Un peu des deux. Mais ce qui est sûr (et plaisant), c’est que l’autotraduction permet de se trahir sans scrupule et donc de renouveler et de prolonger sa pensée. Quand il s’agit du texte d’un autre, on a forcément l’impression de taper un peu à côté. Pour mieux me comprendre moi-même, je suis parfois obligée de me traduire. Les deux langues dialoguent dans ma tête.

Vous présentez votre roman sous la forme d’une lecture mise en musique avec le guitariste et chanteur Victor Rassov. Pourquoi ce choix?
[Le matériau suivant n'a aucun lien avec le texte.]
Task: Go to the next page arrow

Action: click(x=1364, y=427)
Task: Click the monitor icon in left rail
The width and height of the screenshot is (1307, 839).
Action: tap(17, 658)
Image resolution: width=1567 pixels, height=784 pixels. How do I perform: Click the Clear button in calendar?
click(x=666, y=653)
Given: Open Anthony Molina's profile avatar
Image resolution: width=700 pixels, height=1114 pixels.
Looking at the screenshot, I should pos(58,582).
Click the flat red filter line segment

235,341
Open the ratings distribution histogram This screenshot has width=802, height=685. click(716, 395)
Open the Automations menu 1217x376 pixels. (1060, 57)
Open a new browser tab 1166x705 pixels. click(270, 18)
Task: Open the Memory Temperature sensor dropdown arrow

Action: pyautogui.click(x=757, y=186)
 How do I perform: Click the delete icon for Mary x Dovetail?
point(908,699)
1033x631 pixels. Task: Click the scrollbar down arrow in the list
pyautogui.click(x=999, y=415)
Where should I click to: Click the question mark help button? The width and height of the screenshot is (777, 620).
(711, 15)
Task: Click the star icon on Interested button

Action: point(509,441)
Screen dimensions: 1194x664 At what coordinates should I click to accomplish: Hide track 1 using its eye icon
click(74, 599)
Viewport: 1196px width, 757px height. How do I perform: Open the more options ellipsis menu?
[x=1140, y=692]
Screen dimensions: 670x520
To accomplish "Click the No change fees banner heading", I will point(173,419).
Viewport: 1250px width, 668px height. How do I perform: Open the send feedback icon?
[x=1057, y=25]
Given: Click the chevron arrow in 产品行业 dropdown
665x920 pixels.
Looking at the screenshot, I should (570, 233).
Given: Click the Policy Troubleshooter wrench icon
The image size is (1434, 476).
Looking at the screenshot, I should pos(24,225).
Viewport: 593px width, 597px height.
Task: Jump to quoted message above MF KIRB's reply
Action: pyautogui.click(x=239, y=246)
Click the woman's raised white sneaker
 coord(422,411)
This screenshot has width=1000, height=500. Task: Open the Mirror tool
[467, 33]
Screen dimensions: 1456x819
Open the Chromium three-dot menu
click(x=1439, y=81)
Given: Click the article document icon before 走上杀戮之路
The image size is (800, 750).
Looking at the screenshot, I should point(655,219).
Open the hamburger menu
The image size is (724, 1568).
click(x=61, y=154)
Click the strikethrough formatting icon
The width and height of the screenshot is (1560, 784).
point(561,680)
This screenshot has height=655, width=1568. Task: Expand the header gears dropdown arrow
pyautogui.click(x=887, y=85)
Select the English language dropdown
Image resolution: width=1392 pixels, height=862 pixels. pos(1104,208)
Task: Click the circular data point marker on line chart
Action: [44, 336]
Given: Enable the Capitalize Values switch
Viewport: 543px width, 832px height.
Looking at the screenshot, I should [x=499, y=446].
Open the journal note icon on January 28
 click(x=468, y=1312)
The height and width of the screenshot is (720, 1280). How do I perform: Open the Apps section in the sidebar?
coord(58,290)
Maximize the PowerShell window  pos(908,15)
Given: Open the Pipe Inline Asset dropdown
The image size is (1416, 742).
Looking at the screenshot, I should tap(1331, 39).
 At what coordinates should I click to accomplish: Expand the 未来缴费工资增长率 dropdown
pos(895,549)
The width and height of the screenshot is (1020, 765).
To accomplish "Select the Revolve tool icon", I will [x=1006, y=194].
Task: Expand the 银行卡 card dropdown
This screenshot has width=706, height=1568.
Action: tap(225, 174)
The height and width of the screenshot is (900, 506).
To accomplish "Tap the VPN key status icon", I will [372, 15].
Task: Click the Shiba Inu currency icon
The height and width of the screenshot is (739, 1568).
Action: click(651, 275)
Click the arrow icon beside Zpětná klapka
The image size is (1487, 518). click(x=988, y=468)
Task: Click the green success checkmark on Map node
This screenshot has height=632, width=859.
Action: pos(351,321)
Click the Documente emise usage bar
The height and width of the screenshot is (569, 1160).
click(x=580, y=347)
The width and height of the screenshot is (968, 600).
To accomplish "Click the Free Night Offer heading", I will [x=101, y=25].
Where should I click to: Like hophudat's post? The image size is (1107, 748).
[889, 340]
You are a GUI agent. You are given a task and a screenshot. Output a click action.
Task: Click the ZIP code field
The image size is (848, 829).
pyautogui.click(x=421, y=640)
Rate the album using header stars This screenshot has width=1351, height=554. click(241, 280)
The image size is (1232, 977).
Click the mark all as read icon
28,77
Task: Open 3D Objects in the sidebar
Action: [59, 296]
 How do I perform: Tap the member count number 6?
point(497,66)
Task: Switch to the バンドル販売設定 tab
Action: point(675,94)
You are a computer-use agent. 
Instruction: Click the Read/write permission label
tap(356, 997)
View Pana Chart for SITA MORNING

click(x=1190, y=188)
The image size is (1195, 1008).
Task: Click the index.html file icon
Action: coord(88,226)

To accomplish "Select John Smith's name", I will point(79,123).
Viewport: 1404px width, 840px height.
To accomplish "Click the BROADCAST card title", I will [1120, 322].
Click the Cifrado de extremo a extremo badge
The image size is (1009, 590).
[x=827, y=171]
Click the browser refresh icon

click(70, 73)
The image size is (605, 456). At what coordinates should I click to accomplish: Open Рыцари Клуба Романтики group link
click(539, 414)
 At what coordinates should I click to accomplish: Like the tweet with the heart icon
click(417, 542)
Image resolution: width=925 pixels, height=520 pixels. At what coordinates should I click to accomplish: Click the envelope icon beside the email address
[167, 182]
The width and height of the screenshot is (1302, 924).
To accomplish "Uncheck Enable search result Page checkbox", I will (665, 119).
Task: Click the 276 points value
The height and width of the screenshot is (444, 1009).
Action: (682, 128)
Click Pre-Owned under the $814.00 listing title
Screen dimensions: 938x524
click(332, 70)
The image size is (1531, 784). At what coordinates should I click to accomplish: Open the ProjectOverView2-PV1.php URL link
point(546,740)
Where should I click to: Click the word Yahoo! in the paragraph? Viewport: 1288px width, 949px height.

Victor Rassov est musicien, mais il est aussi poète. Son premier livre, L’Oiseux, suivi d’Excrément précieux, vient de paraître aux Editions du Cadran Ligné. Ces deux pratiques se nourrissent mutuellement chez lui et nourrissent aussi notre lecture de D’oncle. Il va accompagner le texte parfois avec des bruits, parfois avec ses compositions, qui sont des morceaux de chansons brutes et fragiles.

Je trouve que la musique offre une nouvelle dimension au texte. Cette lecture, ce mélange de musique et texte, est pour moi une manière d’aller encore plus loin dans le livre, de le réécrire disons. C’est ça que je trouve beau. Cette mise en musique me permet de le travailler à nouveau avec un regard extérieur et précieux.

Etes-vous inquiète à l’idée de ne pas rédiger un aussi bon second roman?

Je ne me mets pas de pression. Je suis contente et surprise par la bonne réception de ce livre. C’est motivant. Et j’aime écrire, ce n’est en aucun cas une épreuve ou une angoisse pour moi. Pour mon second roman, que j’écrirai probablement aussi en français, j’ai des idées, je prends des notes et je lis beaucoup, en ce moment des livres de jeunes autrices très fortes, comme Grande Couronne de Salomé Kiner (elle sera aussi présente à Textures, ndlr) et La semaine perpétuelle de Laura Vazquez.

Rebecca Gisler, D’oncle, Ed. Verdier, 128 pp.

L’auteure sera présente à Fribourg le 3 octobre.